Opinion: Challenge and growth in 2019, looking forward to 2020

Last year may have been a rough year, but I’m stronger for it

Opinion: Challenge and growth in 2019, looking forward to 2020

By Kevin J. Sabo

For the Advance

The last year has been equal parts challenge and growth for me.

Of the challenges I’ve faced, none have been harder than dealing with the sudden loss of a family member and the effects of that event on my mental health.

My mental health has continued to give me problems, forcing a couple of short admissions into hospital. However, the emphasis should be on short.

Not all challenges are bad either.

The grief and challenge felt by the loss of the family member weren’t the only new challenges brought before me in 2019. I started school again. I began developing my skills as a photographer, and I’ve been trying to dip my toes into graphic design.

All of these challenges have pushed me outside of my comfort zone, and toward growth.

Something I’ve learned in 2019 is that in order to grow, you need to push yourself outside of your comfort zone. It doesn’t matter whether its mentally or physically, growth doesn’t happen if you stay in the status quo.

Mentally, I’ve embraced the work I’ve done with my therapist, and I’ve pushed myself by beginning to speak about the struggles I’ve dealt with in regard to my mental health.

I’ve further pushed myself by starting school for my English degree and photography courses. Physically, I’ve started a workout regime that I am following most days as well.

I will admit when I started taking more on, I was nervous.

I was nervous that I would overload myself. I was nervous that I wouldn’t be able to manage the additional stress. The thing is, despite the bumps in the road I’ve hit, I’ve thrived.

I’ve been finding a new balance in my life. I’m mentally and physically stronger for the work I’ve done. Last year may have been a rough year, but I’m stronger for it.

The New Year is going to see more growth in my life.
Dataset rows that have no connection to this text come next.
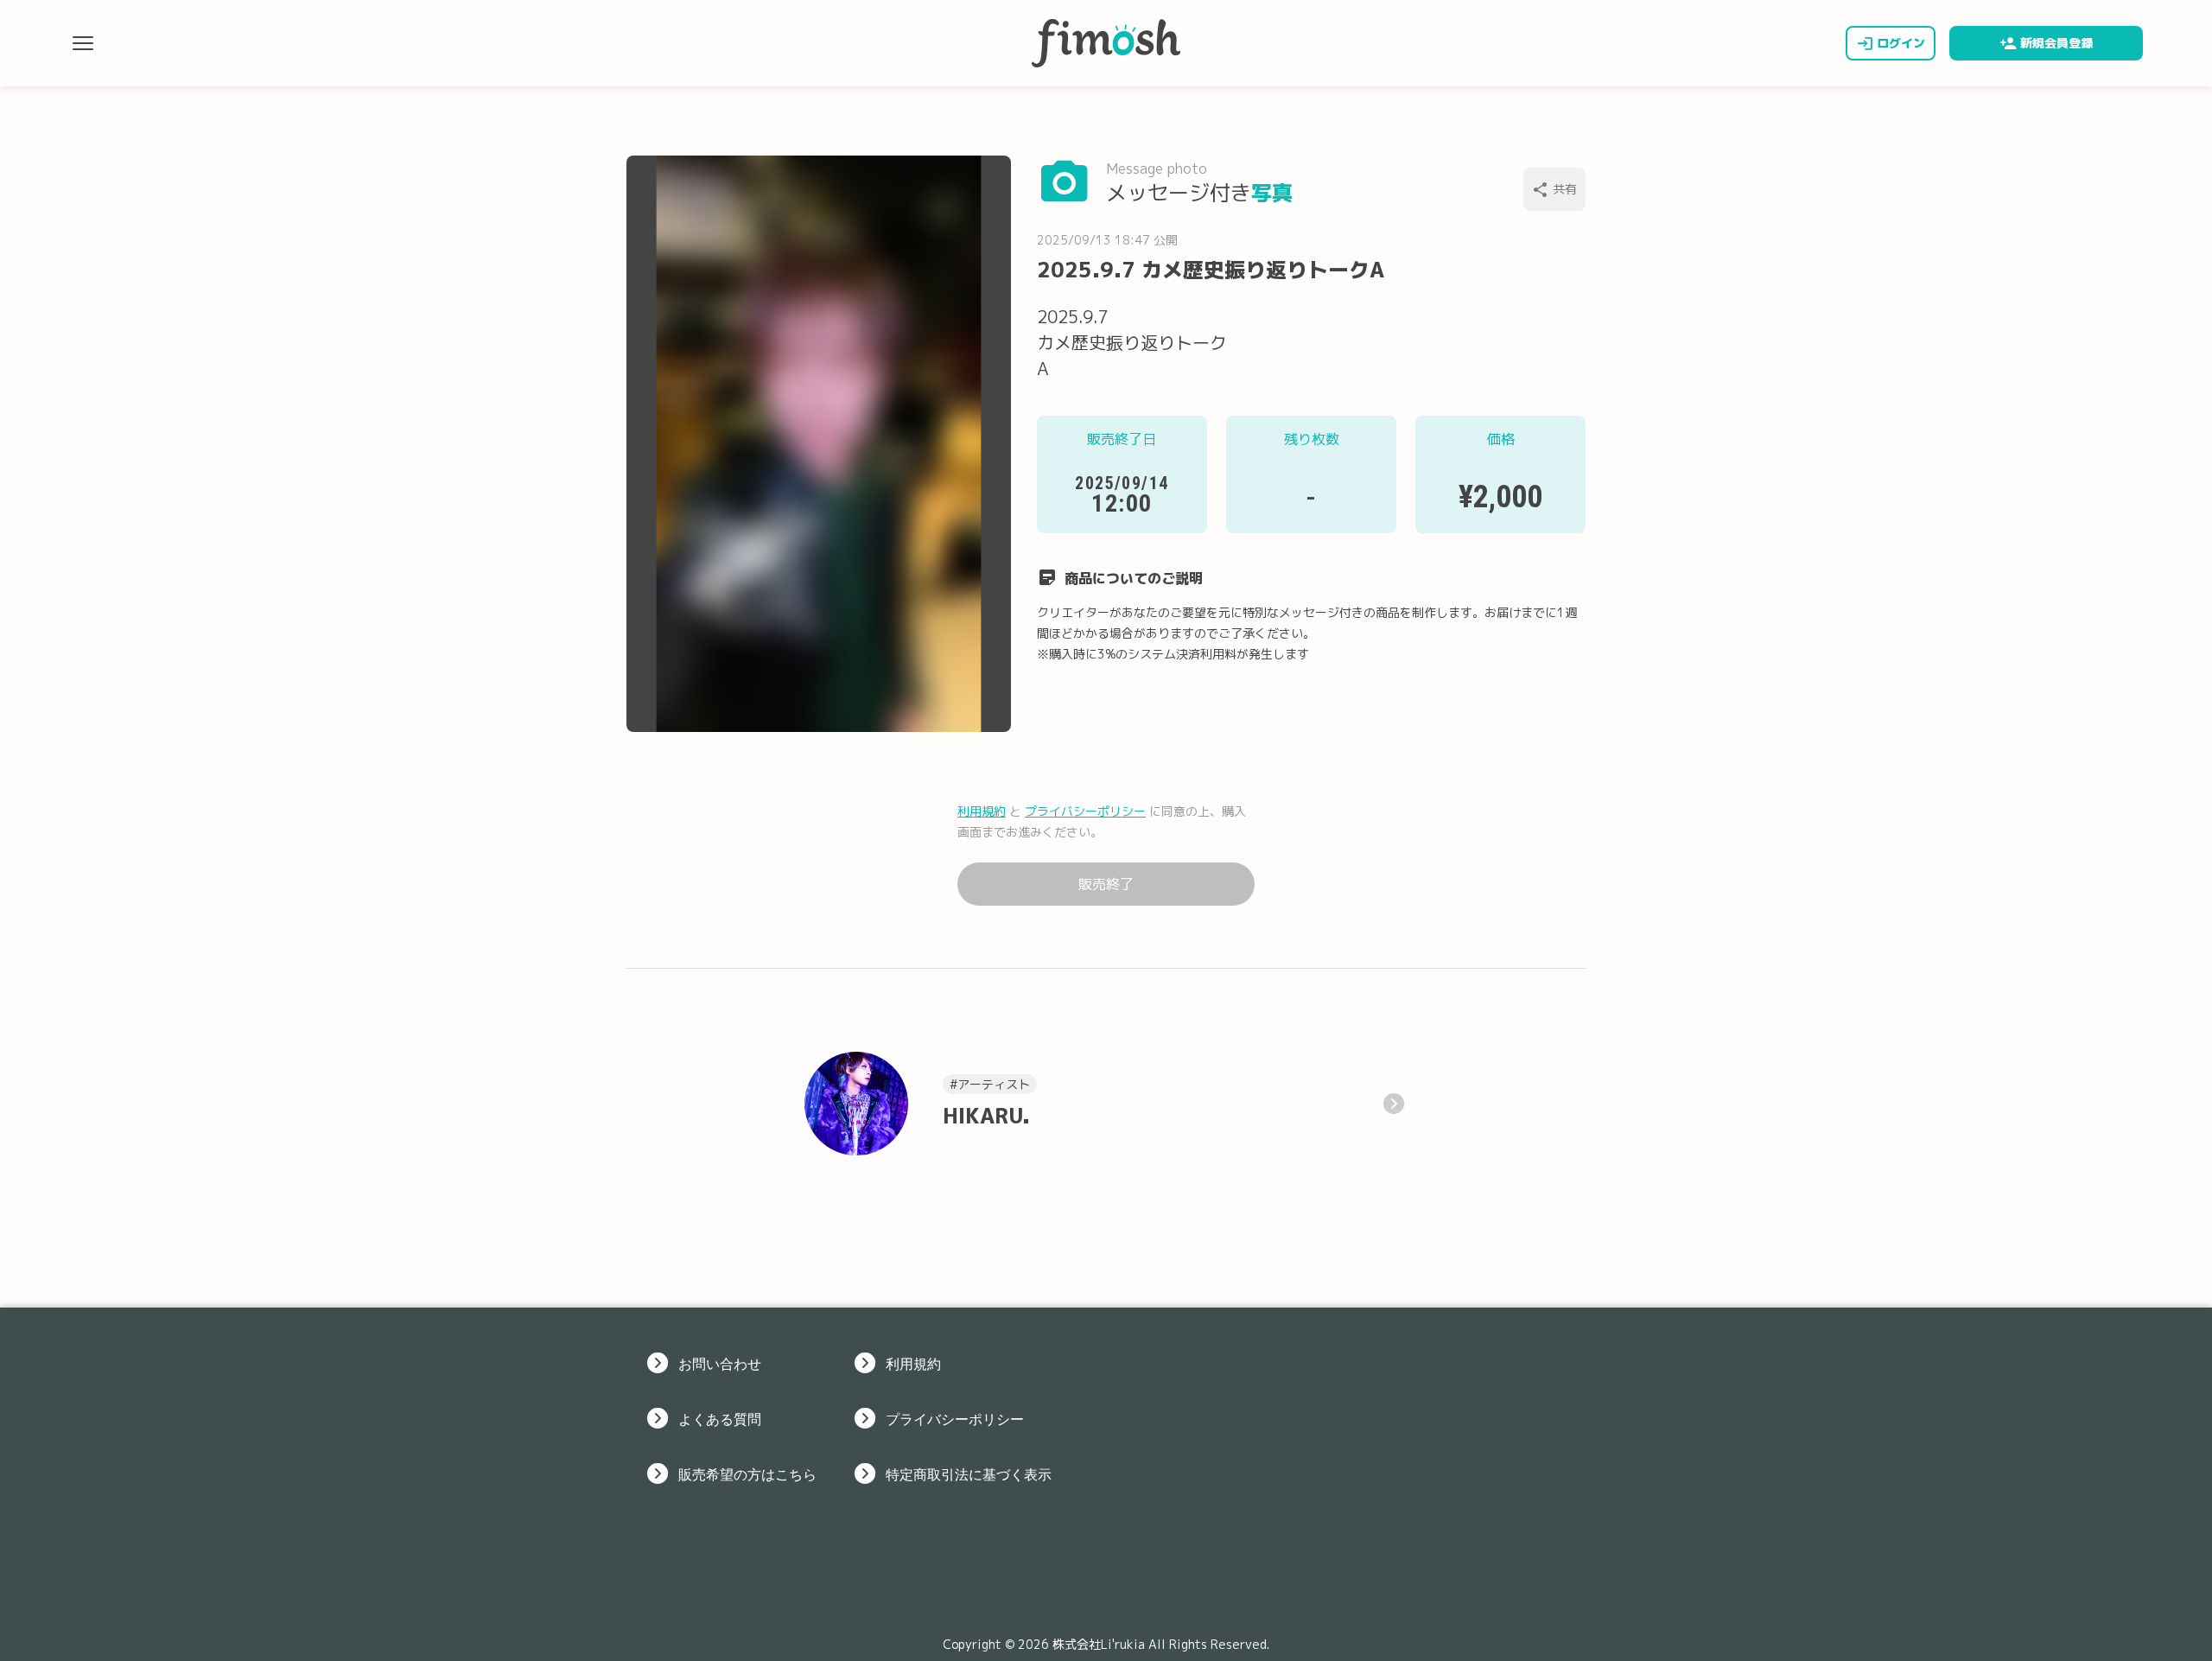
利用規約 (981, 811)
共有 (1565, 189)
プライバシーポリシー (1085, 811)
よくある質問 (719, 1418)
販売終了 (1106, 884)
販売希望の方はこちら (747, 1473)
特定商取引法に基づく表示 (969, 1473)
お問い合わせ (719, 1363)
More courses, more photography, more work, and more dealing with my mental health. I may be stronger than I have been in a long time but I know that there is still much work to do.
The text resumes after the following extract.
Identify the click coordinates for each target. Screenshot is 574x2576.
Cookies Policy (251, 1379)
Despite the positives of the last year, my mental health isn’t “cured.” It continues to be something I have to be aware of and manage, though I don’t see it being as big of an issue moving forward.

If it is? I’ll deal with it when and if it happens.

Last year may have brought forward its challenges, but I can’t deny the growth it brought with it.

I, for one, can’t wait to see what 2020 brings with it.